Dataset examples

The most basic dataset implementation is an array. Both NumPy and CuPy arrays can be used directly as datasets.

In many cases, though, the simple arrays are not enough to write the training procedure. In order to cover most of such cases, Chainer provides many built-in implementations of datasets.

These built-in datasets are divided into two groups. One is a group of general datasets. Most of them are wrapper of other datasets to introduce some structures (e.g., tuple or dict) to each data point. The other one is a group of concrete, popular datasets. These concrete examples use the downloading utilities in the chainer.dataset module to cache downloaded and converted datasets.

General datasets

General datasets are further divided into four types.

The first one is DictDataset and TupleDataset, both of which combine other datasets and introduce some structures on them.

The second one is ConcatenatedDataset and SubDataset. ConcatenatedDataset represents a concatenation of existing datasets. It can be used to merge datasets and make a larger dataset. SubDataset represents a subset of an existing dataset. It can be used to separate a dataset for hold-out validation or cross validation. Convenient functions to make random splits are also provided.

The third one is TransformDataset, which wraps around a dataset by applying a function to data indexed from the underlying dataset. It can be used to modify behavior of a dataset that is already prepared.

The last one is a group of domain-specific datasets. Currently, ImageDataset and LabeledImageDataset are provided for datasets of images.

DictDataset

chainer.datasets.DictDataset Dataset of a dictionary of datasets.

TupleDataset

chainer.datasets.TupleDataset Dataset of tuples from multiple equal-length datasets.

ConcatenatedDataset

class chainer.datasets.ConcatenatedDataset(*datasets)[source]

Dataset which concatenates some base datasets.

This dataset wraps some base datasets and works as a concatenated dataset. For example, if a base dataset with 10 samples and another base dataset with 20 samples are given, this dataset works as a dataset which has 30 samples.

Parameters:datasets – The underlying datasets.
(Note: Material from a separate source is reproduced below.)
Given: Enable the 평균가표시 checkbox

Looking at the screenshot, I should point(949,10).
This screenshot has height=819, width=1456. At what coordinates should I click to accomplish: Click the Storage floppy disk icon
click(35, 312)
Each dataset has to support __len__() and __getitem__().

SubDataset

chainer.datasets.SubDataset Subset of a base dataset.
chainer.datasets.split_dataset Splits a dataset into two subsets.
chainer.datasets.split_dataset_random Splits a dataset into two subsets randomly.
chainer.datasets.get_cross_validation_datasets Creates a set of training/test splits for cross validation.
chainer.datasets.get_cross_validation_datasets_random Creates a set of training/test splits for cross validation randomly.

TransformDataset

chainer.datasets.TransformDataset Dataset that indexes the base dataset and transforms the data.

ImageDataset

chainer.datasets.ImageDataset Dataset of images built from a list of paths to image files.

LabeledImageDataset

chainer.datasets.LabeledImageDataset Dataset of image and label pairs built from a list of paths and labels.

Concrete datasets

chainer.datasets.get_mnist Gets the MNIST dataset.
chainer.datasets.get_cifar10 Gets the CIFAR-10 dataset.
chainer.datasets.get_cifar100 Gets the CIFAR-100 dataset.
chainer.datasets.get_ptb_words Gets the Penn Tree Bank dataset as long word sequences.
chainer.datasets.get_ptb_words_vocabulary Gets the Penn Tree Bank word vocabulary.
chainer.datasets.get_svhn Gets the SVHN dataset.